● Quoted text
══════════════════════════════
Understanding Hubbards
Hubbards, Explained: A Practical Guide for Today’s “Normalizing” Market (From My Own 2025 Deals)
If you’ve been in Connecticut real estate for more than five minutes, you’ve heard the term “Hubbard” tossed around—usually with a mix of hope, anxiety, and a little bit of negotiation swagger.
In plain English, a Hubbard clause is a buyer’s contingency that says:
“I’m ready to buy your home… but only if my current home sells (or at least goes under contract) by a certain date.”
It’s common in Connecticut and parts of New England, and it can be a powerful tool when used thoughtfully. It can also be a deal-killer if handled poorly.
And here’s the important modern twist: Hubbards are starting to show up more often again. After a few years of a fiercely competitive sellers’ market—where sellers could ignore contingencies and buyers had to come in ultra-clean—the market is beginning to normalize. That shift makes more room for creative, balanced terms, including Hubbards.
And speaking personally: in 2025, I had several transactions representing buyers who made successful offers with Hubbards—proof that with the right strategy, they can still win.
Let’s break down what Hubbards are, why they matter, and the real-world pros and cons for both buyers and sellers.
What Exactly Is a Hubbard Clause?
A Hubbard clause is a sale-and-settlement contingency: the buyer’s offer is conditional on selling their current home within a specified timeframe.
Typically it includes:
- A deadline by which the buyer must have their home under contract (or sold)
- Requirements around listing their property (sometimes at a certain price or within a set number of days)
- A seller “escape clause” (more on that below)
- The right for the seller to continue marketing their home
The “Kick-Out” (Escape Clause)
══════════════════════════════
● Collected material
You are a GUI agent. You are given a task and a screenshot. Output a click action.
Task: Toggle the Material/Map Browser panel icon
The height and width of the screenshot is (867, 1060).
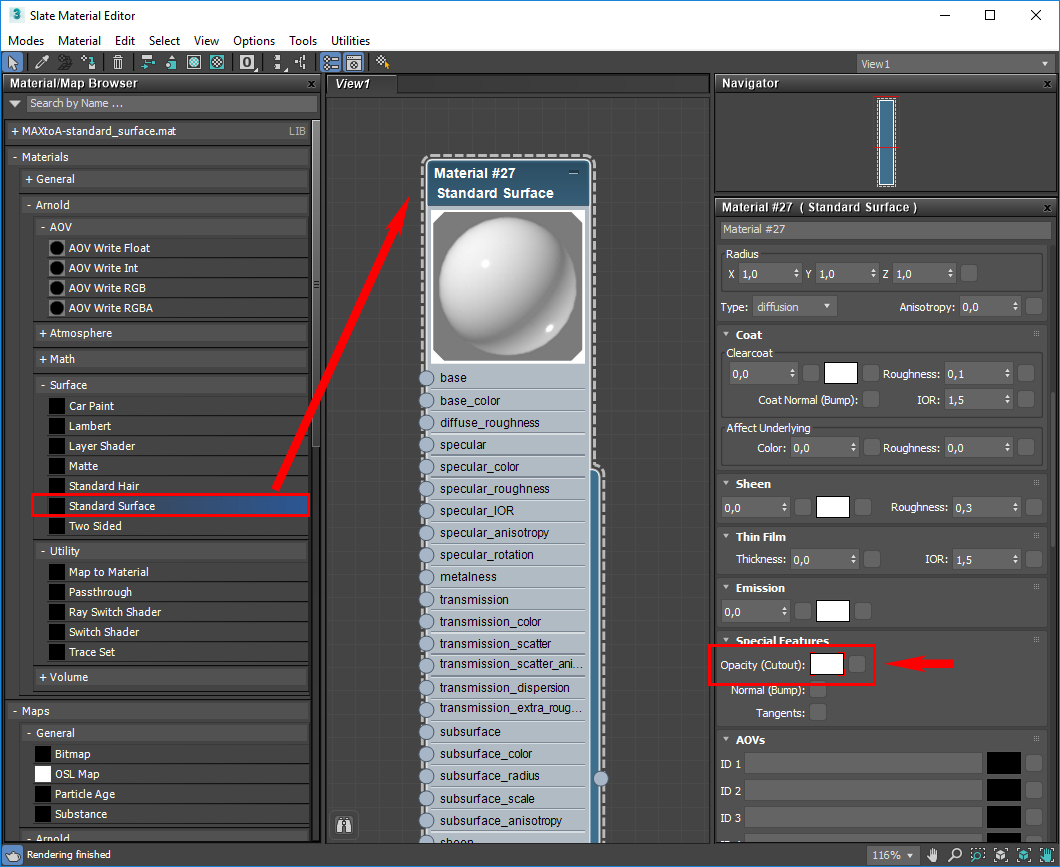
══════════════════════════════
● What to work on
Decide whether each statement below agrees with the guide to Hubbard clauses above. Answer yes or no, and quote the guide's deciding words. 1. A Hubbard clause gives the seller the right to keep marketing their home. 2. As the market normalizes, Hubbards are appearing less often. 3. The buyer's deadline can be met only by a completed sale of their current home, not by having it under contract.

● Result for this exercise
1. Yes: "The right for the seller to continue marketing their home"
2. No: "Hubbards are starting to show up more often again."
3. No: "A deadline by which the buyer must have their home under contract (or sold)"